Crítica a partir do espetáculo “Tijuana”, do grupo Lagartijas Tiradas al Sol, do México
– por Soraya Belusi –
Imagens de ”Tijuana”. Fotos Escenas do Cambio, 2017
Santiago Ramirez é um operário. Trabalha em uma fábrica de tijolos na cidade de Tijuana. Vive em uma das regiões mais pobres da cidade mexicana, onde aluga um quarto em um pequeno barraco habitado por uma família de três pessoas. Como a maioria dos cidadãos de seu país, sobrevive com um salário mínimo. Gabino Rodriguez é um ator. Faz parte de um importante grupo teatral sediado na Cidade do México. Viaja o mundo mostrando sua peça no circuito dos festivais internacionais. Seu mais recente projeto é justamente dar vida a Santiago Ramirez. Não no palco. Neste, quem está é Gabino. Mas, na vida, quem existe de fato é Santiago. Ou seria o contrário. Provavelmente, os dois.
Não há onde se agarrar. A instabilidade é companheira do espectador em ‘’Tijuana’’, espetáculo da companhia Lagartijas Tiradas ao Sol, que se apresentou dentro da programação do FIND – Festival Internacional New Drama – Democracy and Tragedy, realizado no teatro Schaubühne, em Berlim, em março deste ano. A obra integra um ambicioso projeto intitulado La Democracia in Mexico e prevê a criação de uma série de espetáculos com o intuito de refletir e criar acerca da realidade mexicana e suas contradições.
É pautada no contraditório que se constrói ‘‘Tijuana’’. Uma dramaturgia – calcada em elementos dos teatros do real, documentário e performativo, aos quais irei perpassar de alguma maneira ao longo dessa escrita – que instaura no espectador uma experiência de crise, como definiu Victor Turner (1969. p. 95) citado por Erika Fischer-Lichte, no qual ‘‘o esbatimento do real e do ficcional, mesmo sendo único em cada caso, resultou no fato de transportar o espectador/visitante para um estado intermediário, um estado de liminaridade. Tal estado desestabiliza não apenas uma ordem de percepção, mas – ainda mais importante – o eu’’ (2013. p.31).
Esses espaços liminares compõem a estrutura de ‘’Tijuana’’. As noções de real e ficcional são borradas permanentemente, a representação é colocada em crise constante , o documental se fricciona com a possibilidade de existência do drama e a narrativa cênica é composta pelos materiais de registro de seu próprio processo. Gabino Rodriguez criou o espetáculo a partir de uma experiência real. Durante seis meses, ele se mudou da Cidade do México para Tijuana e se transformou em Santiago Ramirez, vivendo sob condições específicas que o afastaram do seu universo habitual. Permaneceu incomunicável enquanto trabalhava com um salário mínimo numa fábrica da região.

DADOS FORNECIDOS:

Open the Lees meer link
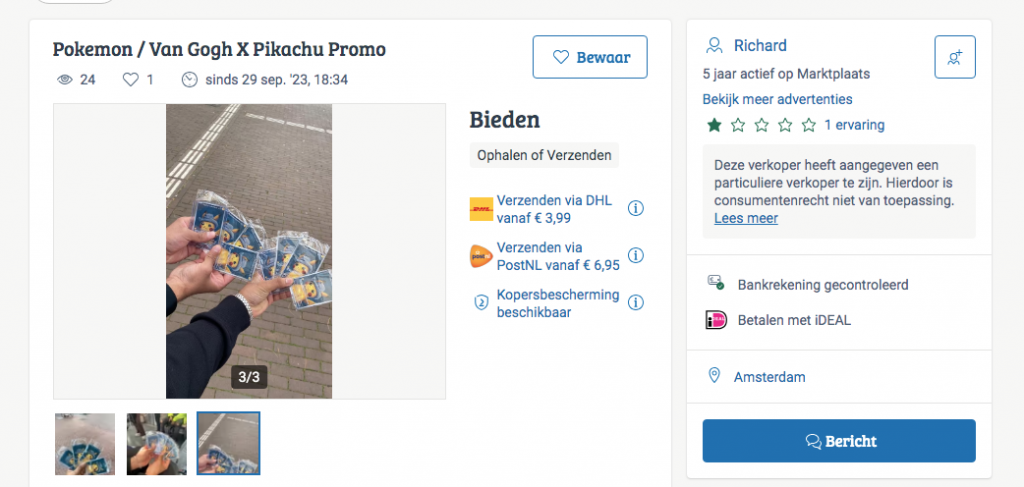Screen dimensions: 1024x487 745,218
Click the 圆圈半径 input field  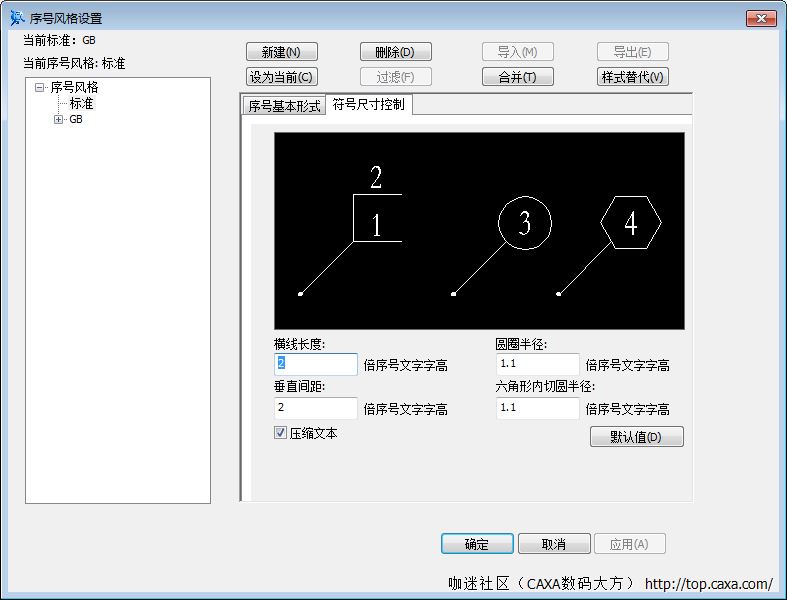point(537,364)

REQUISITOS DAS TAREFAS:
1. Reescreva o trecho sobre "Tijuana" desde "Crítica a partir" até "Provavelmente, os dois.", trocando "operário" por "trabalhador".
2. Segundo o trecho sobre "Tijuana", por quanto tempo Gabino Rodriguez viveu em Tijuana como Santiago Ramirez?
3. Continue o trecho sobre o espetáculo "Tijuana" a partir da última frase apresentada.
Os dados não têm relação com o trecho.

RESPOSTAS:
1.
Crítica a partir do espetáculo “Tijuana”, do grupo Lagartijas Tiradas al Sol, do México
– por Soraya Belusi –
Imagens de ”Tijuana”. Fotos Escenas do Cambio, 2017
Santiago Ramirez é um trabalhador. Trabalha em uma fábrica de tijolos na cidade de Tijuana. Vive em uma das regiões mais pobres da cidade mexicana, onde aluga um quarto em um pequeno barraco habitado por uma família de três pessoas. Como a maioria dos cidadãos de seu país, sobrevive com um salário mínimo. Gabino Rodriguez é um ator. Faz parte de um importante grupo teatral sediado na Cidade do México. Viaja o mundo mostrando sua peça no circuito dos festivais internacionais. Seu mais recente projeto é justamente dar vida a Santiago Ramirez. Não no palco. Neste, quem está é Gabino. Mas, na vida, quem existe de fato é Santiago. Ou seria o contrário. Provavelmente, os dois.

2. Seis meses.

3.
O espetáculo é justamente a narrativa artística dessa experiência. E isso, em si, já é capaz de provocar uma série de deslocamentos de percepção do espectador ao longo do espetáculo, na medida em que a encenação procura indagar as possibilidades de se colocar no lugar do outro, se trocar pelo outro, ser outro, atuar como outro, representar o outro. Onde se dá de fato a ficção neste caso? No palco, em que Gabino ‘’fingiria’’ ser outro, criaria um personagem, ou na vida, em que ele ‘’representou’’ para dezenas de pessoas com as quais cruzou cotidianamente? É permitido ‘’enganar’’ o outro? Na vida e no palco? Há ‘‘honestidade’’ na representação no teatro quando nós – plateia e performer – representamos personagens de um falso pacto democrático?
Toda a experiência de assistir, em Berlim, na Europa, a um trabalho que trata da exploração do outro promovida pelo sistema capitalista e pela falsa percepção de democracia que habita a desigualdade dos países latino-americanos – afinal, o México não vive situação assim tão diferente a do Brasil e da maioria nossos outros vizinhos –, foi muito mobilizadora e perturbadora no sentido de explodir os questionamentos. E por isso vale a pena narrá-la. O espetáculo foi apresentado no estúdio do teatro Schaubühne – uma sala menor, anexada ao prédio principal que estava sendo ocupado nos outros dias por ‘‘medalhões’’ dos circuitos internacionais de teatro, como Romeo Castellucci e Roger Bernat.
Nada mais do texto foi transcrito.